My thought would be to put her up for the spring. Take insurance off and put registration on hold til next winter. That mafia block in the bed doesn't help with fuel consumption or having use of the bed for other projects so you probably don't need the truck for any other use right?

*OR*

Remove the block from the bed take the plow off and driver her as light footed as you can Remove ins and reg from blazer and let it sit for a while til you decide what works better for you as I can't see the need to have both registered and insured other than piece of mind of having a back up vehicle at your fingertips.

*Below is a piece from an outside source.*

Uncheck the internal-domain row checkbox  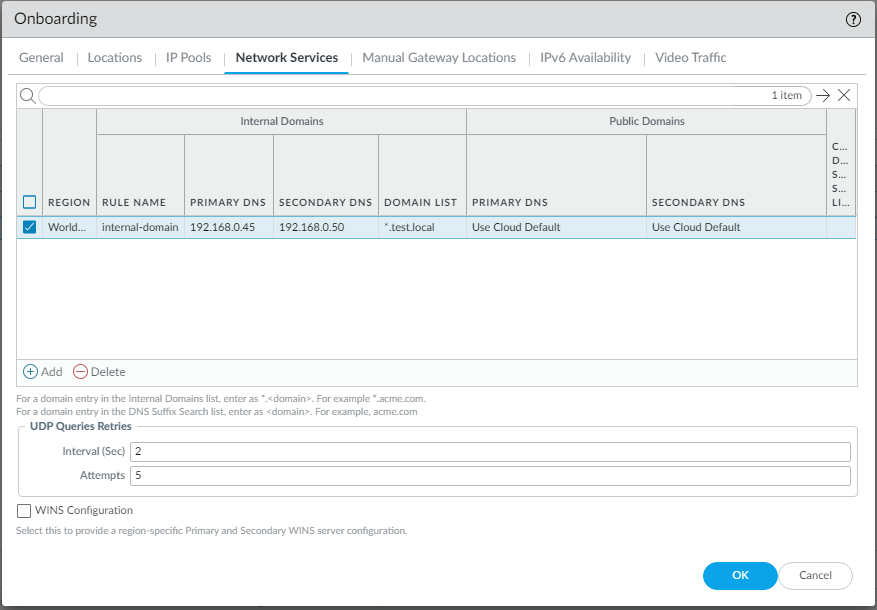(x=30, y=227)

Others may have some better ideas.


----------



## areoseek (Mar 13, 2013)

Rubicon 327;1621089 said:


> My thought would be to put her up for the spring. Take insurance off and put registration on hold til next winter. That mafia block in the bed doesn't help with fuel consumption or having use of the bed for other projects so you probably don't need the truck for any other use right?
> 
> *OR*
> 
> ...


i'll probably go for option two, because i've destroyed the back of my blazer hauling wood and metal. a pickup would be much better for that. ill take it down to my buddy's shop and hook up the hoist to the block hooks, and try to take it off without breaking it. hopefully fuel consumption wont be TOO bad then. My father is iffy about me using it as a DD. doesnt think it'll hold up.


----------



## Rubicon 327 (Oct 6, 2009)

I think she'll hold up fine just coat the underside good with oil/fluid film or what ever you choose and try to keep the rust to a minimum if she's still clean underneath. Do you know if it was stored inside the fire dept most it's life?...just curious.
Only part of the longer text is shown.